The Java compiler does the search of the class hierarchy for the method that is being called. This search is done at compile time, and in the J-code, the cost of calling a method of a class that is overridden is at most one or two J-instructions slower than calling a static method where neither the concept of overriding nor the concept of object is involved.
Now, compare this to the question of class membership testing.
You might imagine that each object could include a field that identifies its class, and indeed this is true. Each Java object includes a field that points to an object of class Class that describes the class of the object. Let's call this field myClass in this discussion.
If you say anObject instanceof aClass, you could imagine this being equivalent to anObject.myclass==aClass. This would be nice, but it is not so. The problem is anObject instanceof aClass will be true for the actual class of anObject and for every superclass of that class. At the very root of the object hierarchy, anObject instanceof Object is always true, since every class is ultimately a subclass of class Object.

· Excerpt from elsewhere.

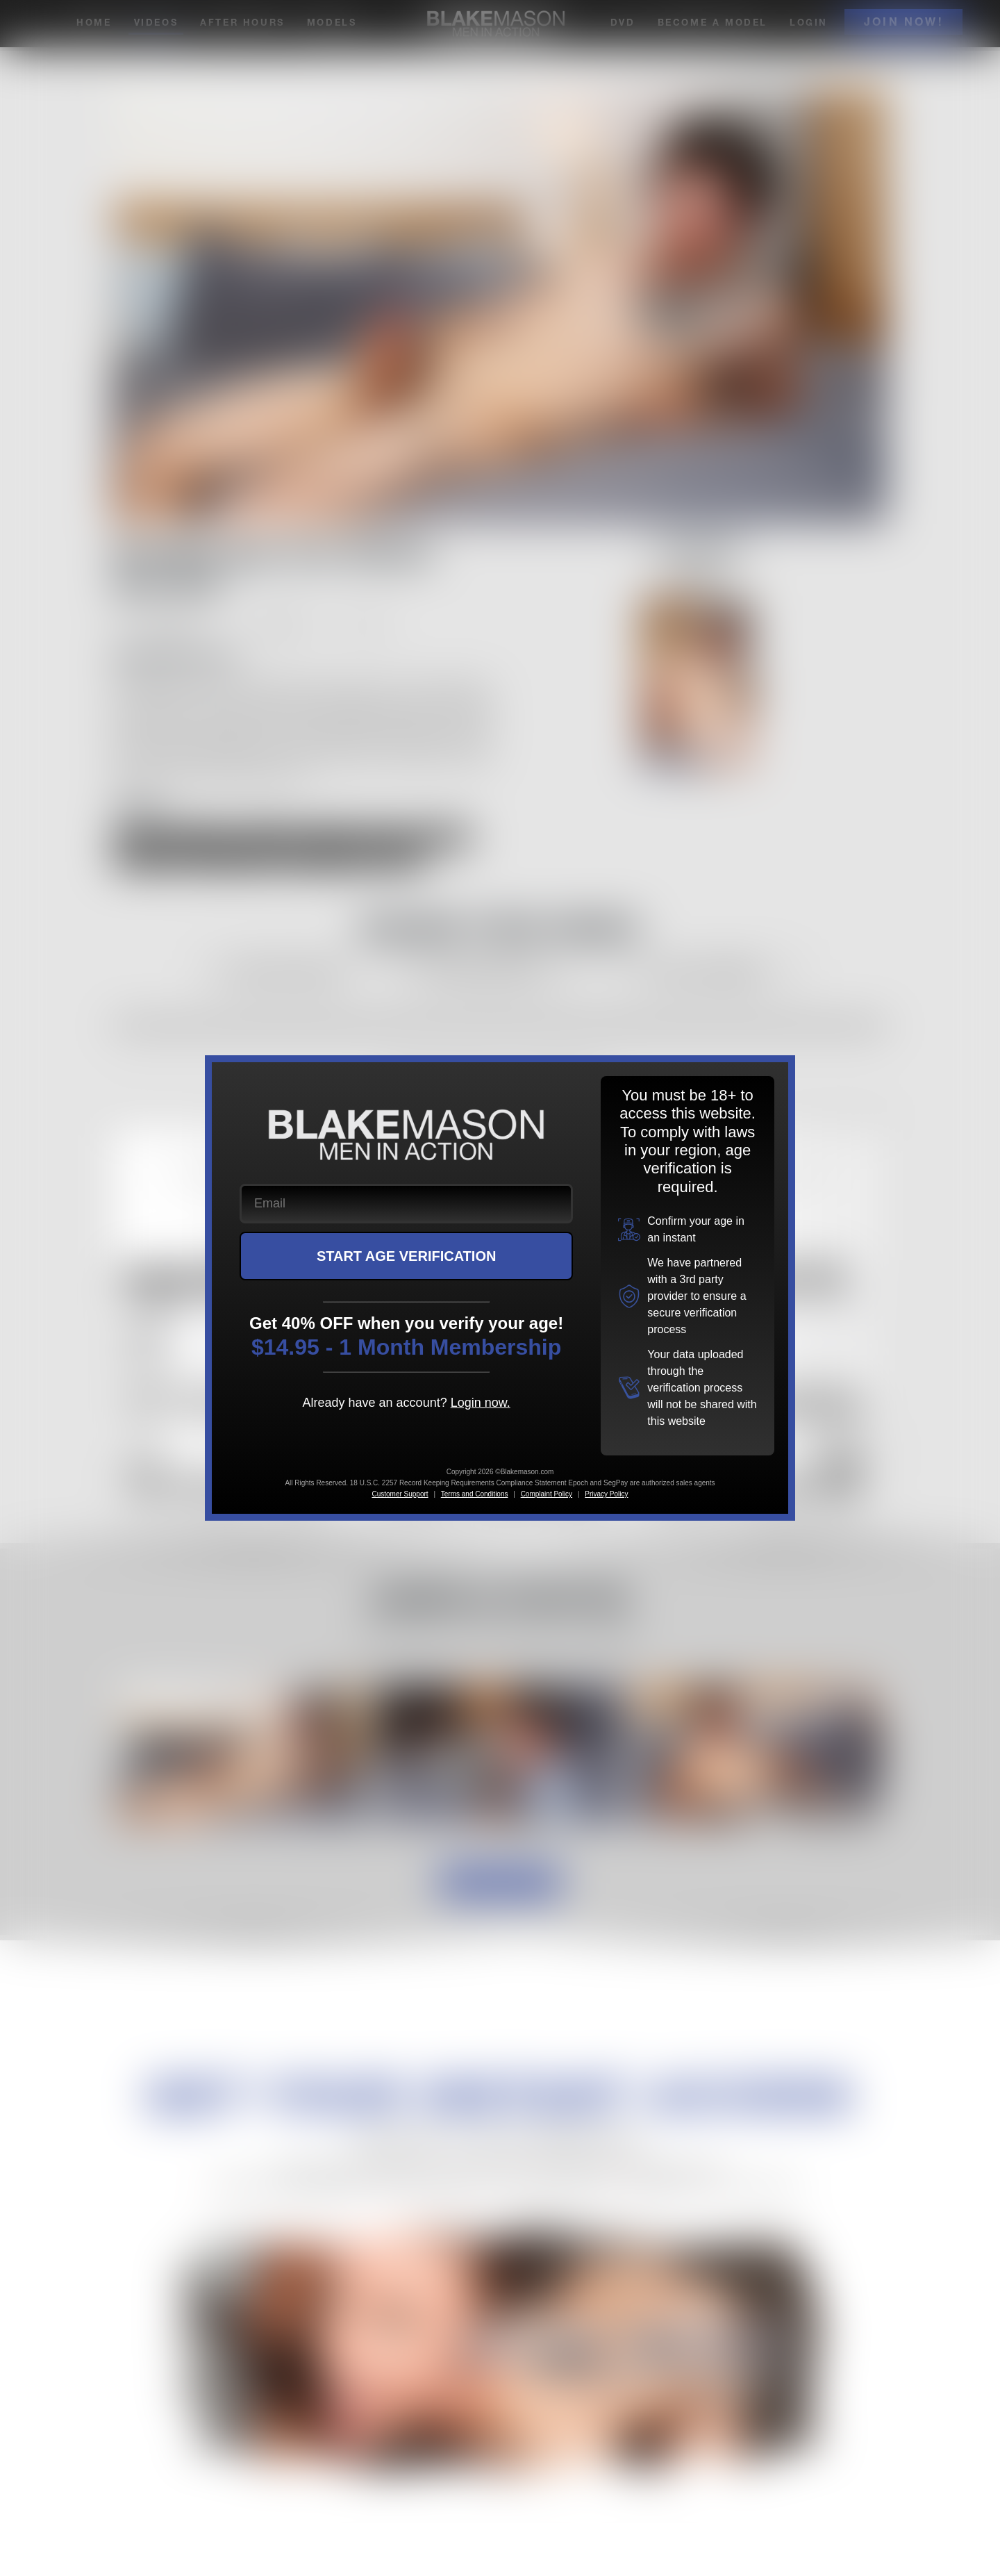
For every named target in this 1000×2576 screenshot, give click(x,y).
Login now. (480, 1403)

So how can we implement the instanceof operator? It must involve a search of some kind. The most appealing way to arrange this is to put, inside each object of class Class, a set of all the classes for which instanceof is true for that class. This set will rarely be large, since most class hierarchies are relatively shallow, and if we use a hashed set representation, searches of this set can be very fast. Nonetheless, they are searches, and as such, they are significantly slower than simple pointer comparison.